= National Bibliography Number =

Publication identifier system

National Bibliography Number (NBN) is a group of publication identifier systems used for national bibliographies by national libraries in countries such as Germany, Italy, Finland, Norway, The Netherlands and Sweden. There is no global standard for the contents of NBNs; instead, they have a country-specific format. NBNs are typically used for documents which do not have a publisher-assigned identifier such as an ISBN. They can be used to identify media archived in national libraries, such as Ph.D. theses.

A Uniform Resource Name (URN) namespace for NBNs has been assigned, and was described in IETF RFC 3188, later replaced by RFC 8458.
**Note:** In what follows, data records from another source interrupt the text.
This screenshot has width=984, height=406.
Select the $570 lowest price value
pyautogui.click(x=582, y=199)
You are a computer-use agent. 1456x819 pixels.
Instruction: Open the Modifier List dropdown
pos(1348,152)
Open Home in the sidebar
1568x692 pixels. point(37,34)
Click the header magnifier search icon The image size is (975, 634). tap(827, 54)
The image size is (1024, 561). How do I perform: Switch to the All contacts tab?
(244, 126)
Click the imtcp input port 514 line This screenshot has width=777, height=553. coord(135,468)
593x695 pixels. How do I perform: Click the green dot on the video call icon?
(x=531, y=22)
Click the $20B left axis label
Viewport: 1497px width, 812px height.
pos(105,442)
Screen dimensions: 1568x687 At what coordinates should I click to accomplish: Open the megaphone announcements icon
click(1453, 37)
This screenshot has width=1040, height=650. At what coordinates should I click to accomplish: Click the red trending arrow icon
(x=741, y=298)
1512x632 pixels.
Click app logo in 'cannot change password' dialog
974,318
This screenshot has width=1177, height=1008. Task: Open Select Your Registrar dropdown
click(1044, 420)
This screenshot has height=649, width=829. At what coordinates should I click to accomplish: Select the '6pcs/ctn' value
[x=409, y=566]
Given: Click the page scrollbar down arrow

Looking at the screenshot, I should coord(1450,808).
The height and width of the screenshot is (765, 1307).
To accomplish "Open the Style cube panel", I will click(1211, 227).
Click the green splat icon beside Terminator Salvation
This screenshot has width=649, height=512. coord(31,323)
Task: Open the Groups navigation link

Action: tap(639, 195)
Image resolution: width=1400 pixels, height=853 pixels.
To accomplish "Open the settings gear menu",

For example, "urn:nbn:de:bvb:19-146642" is an NBN assigned in Germany ("de"), associated with Bavaria ("bvb" = Bibliotheksverbund Bayern), library number 19 (University Library Munich). The NBN refers to a PhD thesis on heat detection in cattle.

Some libraries, such as the National Library of Sweden, provide a resolution service for these URNs.

In Italy an NBN (NBN:IT) is assigned to digital resources deposited in the National Legal Deposit service. The NBN:IT resolver is active.

In The Netherlands the NBN (URN:NBN:NL) is assigned by the National Library (KB).